Journey into the Boot: Vatican City... We Saved the Best for Last

Saturday, August 20th

Today is our last day in Rome. Tomorrow is back to the good Yankee Doodle land. But we got one more day and we saved the best for last.

When we came to Italy with our kids and friends nine years ago, I tried to reserve the much coveted tour of the Necropolis, to get a glimpse of the tomb of St. Peter, friend of Jesus, first pope and my personal favorite apostle. Since we were a group of ten, I sent the request months in advance, but to my great disappointment, we were not able to obtain a reservation. This time around, I didn't even think of trying because I never thought I would have a chance with just a 3-week window. But my friend Mabel, one week before our trip, asked me if I was going to go visit the Scavi (or excavations) which is another name they use to refer to the Necropolis. I told her I had not even tried because it was too close. She told me, "you should try anyway, you never know." At this time I figured, why not? I have nothing to lose. So I researched it and found that the request had to be by mail or fax. It was too late by mail so I tried fax. By this time it was 11 am in Miami, therefore 5 pm in Italy. The fax was busy the entire time. I figured they probably disconnected it at night to avoid having thousands of faxes when they arrived in the morning. I tried again the next morning and same thing, but this time when I tried, I thought I heard a recording instead of a busy signal. It was hard to tell because after all, I was just standing next to the fax machine. So I decided to call from a landline and the phone was not busy, it just rang and rang and rang.

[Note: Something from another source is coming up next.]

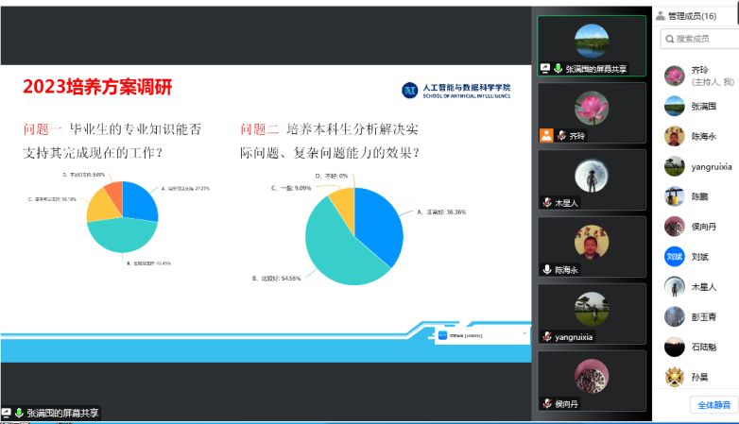The image size is (739, 424).
Task: Click 孙昊 avatar in member list
Action: click(674, 377)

I went back online and did some further research. I found an email address for the Ufficio Scavi so I sent them an email with a kiss and a prayer. I was hoping for the best, but honestly, deep inside, I was not expecting a response. But God is good, really good, and He works in marvelous ways. In less than five minutes I had a response with a confirmation for a tour for Saturday, August 20th at 1:45 pm. I was by myself in the office, thank God or they would have thought I had gone bananas. I started jumping up and down, running around the office, sending a prayer of thank you to the Almighty. I had to pay the fee within 24 hours. I paid it within 5 minutes. And then I told my hubby. He didn't even know I was trying to book this. This is something that he wanted to see so he got very happy. The confirmation did say that since this was a Jubilee Year, we had to confirm two weeks before to make sure the tour had not been cancelled for another event. I never confirmed it. At this point, I had enough faith to know this would happen.

Therefore, since we had this in the afternoon, we left our visit to Vatican City for today. The first time we came, we visited the Vatican Museum and Basilica on our own. This time around, I decided to do it with a tour and I'm glad I did. It was a three hour tour and our guide was amazing. He was an encyclopedia of information. He started by giving us a history lesson about the Vatican, the Basilica, the Necropolis, the old church that stood there before the current basilica, about the works of art we were about to see, etc.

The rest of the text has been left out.